Monday, April 27, 2009

Spring continues to hate on me

This weekend was the annual bike expo at my shop. The expo takes place the last weekend in April every year starting on a Thursday. This year I actually took time off of my main job to be able to help out on the first day of the deal. Seeing how it actually snowed Thursday morning, I am not sure my presence was totally required. In fact the events of that morning also lead me to question the validity of global warming. Selling bikes is hard when there is a ten foot high by hundred foot long pile of snow in your parking lot and more falling out of the sky.
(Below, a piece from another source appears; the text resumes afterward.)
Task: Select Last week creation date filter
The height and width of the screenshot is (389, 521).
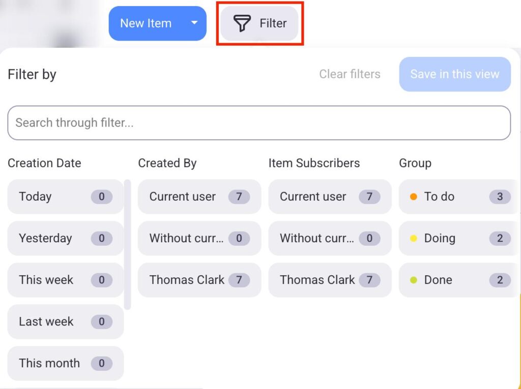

Friday and Saturday were not much better with some wind and slushy rain thrown into the mix. Sunday, during which the shop has abbreviated hours, was of course sunny and beautiful. This meant that as we were closing early and trying to get all the bikes brought in, we were getting hammer but the hundreds of people that all showed up in the last two hours the shop was open. For experienced riders, buying a bike is a bit easier, you know what size you ride and you have a general idea what you want. If you haven’t ridden in years (or ever) showing up ten minutes before the shop closes and expecting to just have the perfect bike handed to you isn’t ideal. Most customers are very understanding of the fact that we are just about to close and have eight or so people trying to put away four hundred or so bikes so we can get home reasonably soon after the shop closes. Some however, are not.

To those people I’d like to say I am sorry. Buying a bike is somewhat similar to buying a car. Only in addition to finding one with all the options you want, you also have to find one that fits your body. To add to that, at my shop, the salesmen aren’t commissioned, so there isn’t any incentive for us to just slap you on a bike and send you out the door. We’d actually like to find out what type of riding you plan to do, what kind of money you are looking to spend and find the bike that is the best for you. That isn’t going to happen in ten minutes. Please feel free to stop by when we have a bit more time together. We’ll both be the happier for it.

On a much more entertaining note, I was reminded that children are easy to label as clinically insane even though it is totally normal for them to live in a complete fantasy world. This dad came in with his son and daughter (ages 8 and 7 maybe? I am horrible with children’s ages). The son hopped on a bike we picked out for him and rode it around for all of a couple minutes before decaling that it would indeed be his. The daughter was a totally different story. She apparently had a rather nasty crash at the end of last summer and wasn’t stoked to ride, especially not on a bike that was probably meant for her to grow into. She was nearly in tears and declaring repeatedly to her father that she just couldn’t do it before turning away in wonderful soap opera drama style. Dad was patiently trying to talk her into at least trying it while her brother was making very serious sounding and less than encouraging observations. Some of which were “I am just not sure she can handle it Dad.” “I don’t think she’s ready.” He really had a good stream of these going before dad finally got her on the bike and got her rolling (with a little seat holding help, which she pointedly insisted on). At that point her brother totally snapped and started running behind her waving his hands in the air like a crazy person and screaming “You’ll never make it out of this parking lot without crashing!! You are going to crash because I am a magician!” I think by this point dad was pretty tired. I however, was doubled over laughing. It may have been the high point of the expo for me.

1 comment:

n8v said...

The last weekend of April was early (25th) this year... normally it would be closer to the end of April.

Kids are really funny about learning to ride. I think the secret is to coax them in to feeling the exhilaration of riding without training wheels, BEFORE the first painful crash. If the thought of crashing is scarier than the fun of riding, it takes a LOT longer for them to learn. My kids also have swung from being totally foolhardy at times to complete chickens at others, so it's a timing thing too I guess.

I went on a ride yesterday, that first glorious +60 day, and I rode in to work for the first time this morning. My crotch hurts.